Como sempre, há quem seja contra. Os críticos condenam a falta de civismo e o desrespeito a um símbolo da Pátria. De fato, a rigor, isso acontece, mas fazem-se necessárias algumas ponderações.
O que temos nos estádios do século 21 é a banalização da execução do Hino Nacional. Na década de 80 nos acostumamos a ver bandas militares entrando imponentemente no gramado com seus instrumentos dourados e reluzentes, dando um ar distinto à execução, que só acontecia em jogos internacionais, da Seleção Brasileira (quando a Seleção jogava no país) ou de clubes representando o Brasil na Libertadores. Era algo realmente importante.
Inspirados pelas transmissões dos chamados esportes americanos pela TV, entretanto, alguns parlamentares encontraram um jeito de engrossar suas listas de projetos aprovados e instituíram a obrigatoriedade da execução do Hino antes de qualquer evento esportivo.
A prática, no início, imitou à risca a tradição do país que a inspirou, com muitos artistas populares tendo a chance de darem suas próprias roupagens ao Hino – algo que muitas vezes proporcionou momentos constrangedores.
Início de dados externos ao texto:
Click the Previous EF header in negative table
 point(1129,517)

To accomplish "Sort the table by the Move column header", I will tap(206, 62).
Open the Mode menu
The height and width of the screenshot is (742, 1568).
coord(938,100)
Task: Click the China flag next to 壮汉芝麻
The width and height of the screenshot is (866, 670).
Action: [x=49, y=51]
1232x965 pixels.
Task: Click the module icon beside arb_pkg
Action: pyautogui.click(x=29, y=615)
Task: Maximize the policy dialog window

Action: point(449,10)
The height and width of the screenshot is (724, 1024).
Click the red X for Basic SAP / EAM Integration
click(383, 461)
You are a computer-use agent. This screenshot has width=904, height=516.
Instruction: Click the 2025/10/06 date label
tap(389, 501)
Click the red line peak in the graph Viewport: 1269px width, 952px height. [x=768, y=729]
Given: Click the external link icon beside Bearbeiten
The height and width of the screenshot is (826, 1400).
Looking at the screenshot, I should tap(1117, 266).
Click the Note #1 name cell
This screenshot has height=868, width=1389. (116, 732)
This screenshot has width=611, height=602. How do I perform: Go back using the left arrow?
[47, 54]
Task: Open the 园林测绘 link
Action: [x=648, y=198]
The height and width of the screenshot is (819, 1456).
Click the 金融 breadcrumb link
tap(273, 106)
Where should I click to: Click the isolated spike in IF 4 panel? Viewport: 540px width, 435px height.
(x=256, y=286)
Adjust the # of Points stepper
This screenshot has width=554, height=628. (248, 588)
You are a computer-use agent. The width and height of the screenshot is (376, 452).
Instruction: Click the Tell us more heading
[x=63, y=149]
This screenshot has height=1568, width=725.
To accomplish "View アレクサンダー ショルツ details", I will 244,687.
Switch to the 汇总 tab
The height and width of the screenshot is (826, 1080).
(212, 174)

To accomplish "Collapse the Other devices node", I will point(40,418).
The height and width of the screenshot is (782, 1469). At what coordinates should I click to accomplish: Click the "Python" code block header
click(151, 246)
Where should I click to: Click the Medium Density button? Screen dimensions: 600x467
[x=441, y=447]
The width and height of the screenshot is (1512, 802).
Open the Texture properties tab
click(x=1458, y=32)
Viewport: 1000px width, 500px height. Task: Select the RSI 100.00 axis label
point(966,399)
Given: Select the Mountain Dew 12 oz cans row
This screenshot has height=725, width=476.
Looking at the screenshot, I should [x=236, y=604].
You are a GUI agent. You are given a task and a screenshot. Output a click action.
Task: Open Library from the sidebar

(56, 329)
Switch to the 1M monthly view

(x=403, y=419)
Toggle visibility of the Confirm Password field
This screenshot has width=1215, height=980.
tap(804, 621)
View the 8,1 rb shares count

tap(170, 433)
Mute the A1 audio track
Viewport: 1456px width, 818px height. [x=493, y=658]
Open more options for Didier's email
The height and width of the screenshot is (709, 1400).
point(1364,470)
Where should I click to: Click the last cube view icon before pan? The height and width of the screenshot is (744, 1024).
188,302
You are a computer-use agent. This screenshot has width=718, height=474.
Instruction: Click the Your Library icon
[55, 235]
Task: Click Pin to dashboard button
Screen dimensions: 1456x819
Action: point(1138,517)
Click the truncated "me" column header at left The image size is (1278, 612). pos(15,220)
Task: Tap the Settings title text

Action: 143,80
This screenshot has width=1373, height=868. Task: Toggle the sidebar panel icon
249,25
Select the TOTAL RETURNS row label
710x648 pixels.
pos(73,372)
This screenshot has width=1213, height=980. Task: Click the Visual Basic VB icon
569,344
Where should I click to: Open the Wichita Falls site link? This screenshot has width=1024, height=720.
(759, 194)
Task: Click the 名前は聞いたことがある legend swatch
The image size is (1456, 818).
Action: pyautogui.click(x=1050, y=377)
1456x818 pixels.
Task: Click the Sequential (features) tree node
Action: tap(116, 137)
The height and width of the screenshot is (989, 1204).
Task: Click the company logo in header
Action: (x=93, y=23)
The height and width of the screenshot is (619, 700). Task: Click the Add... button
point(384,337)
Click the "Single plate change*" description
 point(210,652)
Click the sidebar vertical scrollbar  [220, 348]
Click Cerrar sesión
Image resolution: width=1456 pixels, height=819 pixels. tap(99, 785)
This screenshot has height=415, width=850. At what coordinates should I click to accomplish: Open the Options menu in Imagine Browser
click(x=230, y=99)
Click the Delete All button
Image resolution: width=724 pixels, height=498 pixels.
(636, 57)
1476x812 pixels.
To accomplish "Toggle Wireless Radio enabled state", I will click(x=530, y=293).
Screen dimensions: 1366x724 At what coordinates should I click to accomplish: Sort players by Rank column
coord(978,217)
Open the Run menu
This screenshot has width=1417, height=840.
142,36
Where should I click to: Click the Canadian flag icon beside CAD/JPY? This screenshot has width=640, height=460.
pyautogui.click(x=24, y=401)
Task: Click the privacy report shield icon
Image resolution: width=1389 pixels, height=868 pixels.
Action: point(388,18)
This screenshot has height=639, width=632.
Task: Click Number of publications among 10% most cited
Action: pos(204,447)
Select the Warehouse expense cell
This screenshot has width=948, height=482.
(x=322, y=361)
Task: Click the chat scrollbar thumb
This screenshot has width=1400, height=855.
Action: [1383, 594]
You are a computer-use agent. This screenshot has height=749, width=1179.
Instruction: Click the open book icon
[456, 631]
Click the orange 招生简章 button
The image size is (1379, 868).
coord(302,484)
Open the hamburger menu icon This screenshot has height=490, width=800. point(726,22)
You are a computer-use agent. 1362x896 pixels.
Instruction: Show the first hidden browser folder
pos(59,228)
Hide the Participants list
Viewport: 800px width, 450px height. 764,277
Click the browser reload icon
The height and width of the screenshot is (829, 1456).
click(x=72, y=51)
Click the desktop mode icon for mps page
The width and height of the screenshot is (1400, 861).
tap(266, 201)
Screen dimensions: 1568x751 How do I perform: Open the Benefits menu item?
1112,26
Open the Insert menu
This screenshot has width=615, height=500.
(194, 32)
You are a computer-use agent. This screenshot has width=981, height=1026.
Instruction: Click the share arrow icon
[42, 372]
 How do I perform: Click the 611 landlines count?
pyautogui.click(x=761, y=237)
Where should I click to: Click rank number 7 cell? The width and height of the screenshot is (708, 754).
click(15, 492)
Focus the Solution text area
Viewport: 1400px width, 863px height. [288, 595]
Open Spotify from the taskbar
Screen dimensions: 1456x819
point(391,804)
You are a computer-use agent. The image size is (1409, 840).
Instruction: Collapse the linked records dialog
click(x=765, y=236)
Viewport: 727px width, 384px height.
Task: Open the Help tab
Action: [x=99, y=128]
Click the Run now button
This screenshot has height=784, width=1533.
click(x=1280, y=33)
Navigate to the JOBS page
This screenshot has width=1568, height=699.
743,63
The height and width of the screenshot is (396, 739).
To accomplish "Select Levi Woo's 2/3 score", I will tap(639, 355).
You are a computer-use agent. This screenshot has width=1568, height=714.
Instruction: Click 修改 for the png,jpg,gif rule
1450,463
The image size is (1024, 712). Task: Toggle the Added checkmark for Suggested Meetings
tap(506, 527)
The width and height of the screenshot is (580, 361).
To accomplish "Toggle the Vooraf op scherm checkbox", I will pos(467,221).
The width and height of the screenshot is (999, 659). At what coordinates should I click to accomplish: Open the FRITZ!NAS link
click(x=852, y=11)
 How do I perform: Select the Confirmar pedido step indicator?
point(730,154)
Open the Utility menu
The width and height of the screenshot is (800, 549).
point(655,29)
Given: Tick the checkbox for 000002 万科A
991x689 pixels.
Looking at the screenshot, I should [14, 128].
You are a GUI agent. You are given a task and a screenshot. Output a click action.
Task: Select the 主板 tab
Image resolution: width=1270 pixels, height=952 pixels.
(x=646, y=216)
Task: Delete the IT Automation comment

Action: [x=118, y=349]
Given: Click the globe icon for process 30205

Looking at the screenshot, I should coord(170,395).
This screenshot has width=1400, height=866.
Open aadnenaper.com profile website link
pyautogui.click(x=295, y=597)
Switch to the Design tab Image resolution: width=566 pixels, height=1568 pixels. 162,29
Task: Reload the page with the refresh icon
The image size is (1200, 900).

Com o tempo, o cumprimento da lei acabou sendo adaptado a necessidades de ordem prática, e o uso do playback se consolidou, tirando qualquer resquício de imponência do ato.
O povo estadunidense tem em sua cultura o amor por seu país. É algo enraizado, visceral. A execução de Star Spangled Banner é algo que os enche de orgulho a cada acorde, seja no Superbowl, seja em prosaicas competições escolares. A letra é simples, o povo a entende e se sente representado.
O mesmo não se pode dizer da composição de Joaquim Osório Duque Estrada, cheia de inversões na estrutura de construção dos versos, inacessíveis à compreensão do brasileiro médio. Ao tentarem copiar o costume estadunidense no Brasil, os nobres parlamentares desprezaram o fato que grande parte da população não tem acesso a necessidades básicas que deveriam ser providas pelo Estado. Talvez seja por isso que, em troca, cometa no dia-a-dia atrocidades cívicas, como fazer das calçadas e ruas do país um imenso cesto de lixo.
Certamente as mesmas pessoas que cantam a versão palmeirense do Hino Nacional no Allianz Parque entoam a letra correta fora dele – ao menos quando a execução é legítima, nas poucas ocasiões aceitas pela cultura brasileira, algo construído naturalmente ao longo de muitos anos. Mas como exigir que um povo respeite cegamente um símbolo de um país que não o respeita, sobretudo num ritual forçado, enfiado goela abaixo?
Nossos governantes e parlamentares deveriam achar meios para que o amor pelo país e o civismo viessem da alma da população, não fabricado artificialmente por leis. A paródia de nossa torcida é uma resposta a tudo isso. O palmeirense ama o Palmeiras muito mais que ama seu próprio país, sobretudo nos momentos que antecedem aos jogos. E provavelmente isso acontece com todas as torcidas. Só não tiveram a picardia e o espírito-de-porco, no melhor dos sentidos, que nós, palmeirenses.